Pustaka
Bahasa Indonesia
Bab
Pengaturan

Chapter 15

Aku menengadah. Menatap proses alam yang begitu indah ketika matahari kembali ke peraduan, senja mencoba menaburkan rona jingga.

Aku benci kehilangan. Muak dengan segala macam perpisahan. Tapi tidak kepada perpisahan yang terjadi antara surya dan cakrawala sore ini. Kalau boleh aku berharap agar waktu bisa terhenti sebentar, untuk dapat menikmati proses ini lebih lama lagi.

Kuambil ponsel dan mencoba mengabadikan moment ini hingga berkali-kali.

"Cyiinn, sedih amat sih fotonya sendirian. Itu banyak bule nganggur. Samperin gih, ajak foto bareng. Kali aja jodoh. Kasian ih gue sama status jomblo tiga tahun lu itu, nggak pengen diperbaharui apa?" ujar Kevan tiba-tiba datang, ikut duduk di sebelahku pada kursi berpayung di pinggir pantai.

Duh, Kevan, minta banget disambelin. Lemes banget mulutnya.

"Nggak usah bawel, deh!" dengkusku sebal.

"Aw ... aw ..., galaknya. Eike takut ih Cyiin. Padahal nih ya, gue tuh cuma kasian sama lo. Makanya gue kasih tau. Lo belom pernah denger peraturan baru ya? Peraturan bagi para jomblo, supaya lebih efektif katanya yang masa jomblonya lebih dari lima taon, bakalan dihukum mati. Ah, Ayaaaa ... masa lu dirajam!" teriak Kevan lebay. Aku menoleh kepadanya dengan tatapan kesal.

"Sebelum gue dirajam. Elu dulu yang bakalan gue rajam!" pekikku.

"Issshh, jangan galak-galak, Cyiin, nanti para pria single takut loh buat deketin." Kevan mengucapkan itu dengan bibir yang dibuat-buat layaknya orang nyinyir. Semakin membuatku kesal.

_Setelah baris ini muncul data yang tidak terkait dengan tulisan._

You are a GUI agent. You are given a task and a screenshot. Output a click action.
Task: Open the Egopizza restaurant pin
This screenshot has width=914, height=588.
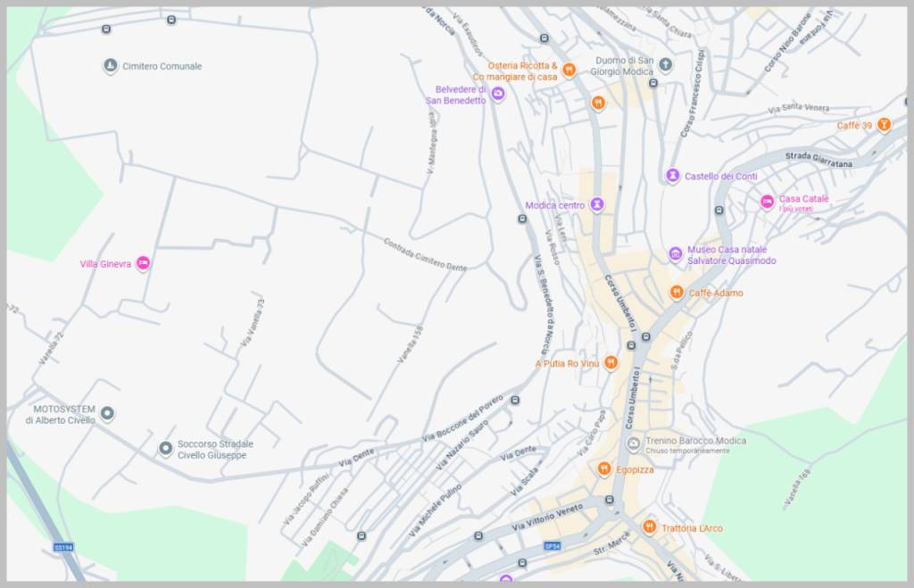(x=604, y=468)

"Bibir lo belum pernah dibuat rujak cingur ya, Kev?"

Mendengar pertanyaanku, secepat kilat dia langsung membekap mulutnya. Melindungi bibirnya dari amukanku.

"Gue kan cuma ngasih tau, ih. Sebagai sesama anak gadis kita harus murah senyum, Cyiin. Supaya jodoh kita itu nggak jauh." Dia mengucapkan itu sembari menutup mulutnya dengan tangan, namun aku masih dapat mendengar dengan jelas ucapannya itu.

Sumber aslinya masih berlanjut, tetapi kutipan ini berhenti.